DOCUMENT SEGMENT:
++++++++

Updated: 11 best racing games on PC to strap yourself into



TrackMania 2

Update: Forza Horizon 3 has newly topped our list of the best racing games you can play on PC. Continue on to find out why!

Few genres manage to unite people from all walks of life like a good racing game. Whether your preference is for outlandish fun or intense realism, the vast collection of racing titles available for PC is sure to offer something that gets your pulse racing and your cheeks aching.

In 2016 the list of racing games is seemingly endless – every single genre of motor racing is covered in some capacity. Fortunately for you, we’ve managed to narrow down the selection and pick out some of the best PC racing games out there today.

Gabe Carey has also contributed to this article

1. Forza Horizon 3

best racing games

As indicated in our review, Forza Horizon 3 is “a petrol-head’s dream,” and we don’t use that phrase lightly. Iterating on 2014’s Forza Horizon 2, exclusive to the Xbox One, Forza Horizon 3 is the first full game in the entire Forza racing franchise to appear on PC – more specifically on the Windows 10 Store as part of the Xbox Play Anywhere program.

++++++++

GIVEN DATA:
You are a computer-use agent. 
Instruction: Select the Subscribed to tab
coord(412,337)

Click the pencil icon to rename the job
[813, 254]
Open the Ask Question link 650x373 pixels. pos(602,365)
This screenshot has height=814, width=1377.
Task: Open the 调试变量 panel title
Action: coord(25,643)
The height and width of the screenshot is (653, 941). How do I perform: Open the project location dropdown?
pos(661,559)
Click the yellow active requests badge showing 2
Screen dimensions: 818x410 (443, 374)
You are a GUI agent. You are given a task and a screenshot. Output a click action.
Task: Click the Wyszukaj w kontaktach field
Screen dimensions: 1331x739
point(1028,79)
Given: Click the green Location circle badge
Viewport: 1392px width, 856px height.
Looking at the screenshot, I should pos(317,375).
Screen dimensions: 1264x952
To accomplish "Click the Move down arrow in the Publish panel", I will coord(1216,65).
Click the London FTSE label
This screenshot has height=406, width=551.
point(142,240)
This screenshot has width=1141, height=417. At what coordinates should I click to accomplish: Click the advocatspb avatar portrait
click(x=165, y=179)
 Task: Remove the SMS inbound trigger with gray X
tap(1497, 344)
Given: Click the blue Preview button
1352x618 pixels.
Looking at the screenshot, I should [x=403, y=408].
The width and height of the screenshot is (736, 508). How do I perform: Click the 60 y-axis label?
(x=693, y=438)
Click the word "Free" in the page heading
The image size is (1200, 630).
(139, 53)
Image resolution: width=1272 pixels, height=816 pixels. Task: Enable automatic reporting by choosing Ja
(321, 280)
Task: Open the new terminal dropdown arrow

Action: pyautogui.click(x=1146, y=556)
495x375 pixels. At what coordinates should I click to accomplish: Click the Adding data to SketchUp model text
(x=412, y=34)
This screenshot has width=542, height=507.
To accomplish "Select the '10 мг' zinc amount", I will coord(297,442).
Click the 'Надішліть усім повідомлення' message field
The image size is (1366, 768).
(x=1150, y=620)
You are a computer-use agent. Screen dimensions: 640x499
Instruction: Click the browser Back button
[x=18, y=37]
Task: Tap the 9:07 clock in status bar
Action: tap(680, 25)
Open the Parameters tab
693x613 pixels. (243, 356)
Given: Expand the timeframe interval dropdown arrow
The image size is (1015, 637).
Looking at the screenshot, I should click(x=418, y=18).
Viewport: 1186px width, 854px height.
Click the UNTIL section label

++++++++

Reproduce the racing games article from "Updated: 11 best" up to and including "out there today.", swapping "outlandish" for "wild".

Updated: 11 best racing games on PC to strap yourself into



TrackMania 2

Update: Forza Horizon 3 has newly topped our list of the best racing games you can play on PC. Continue on to find out why!

Few genres manage to unite people from all walks of life like a good racing game. Whether your preference is for wild fun or intense realism, the vast collection of racing titles available for PC is sure to offer something that gets your pulse racing and your cheeks aching.

In 2016 the list of racing games is seemingly endless – every single genre of motor racing is covered in some capacity. Fortunately for you, we’ve managed to narrow down the selection and pick out some of the best PC racing games out there today.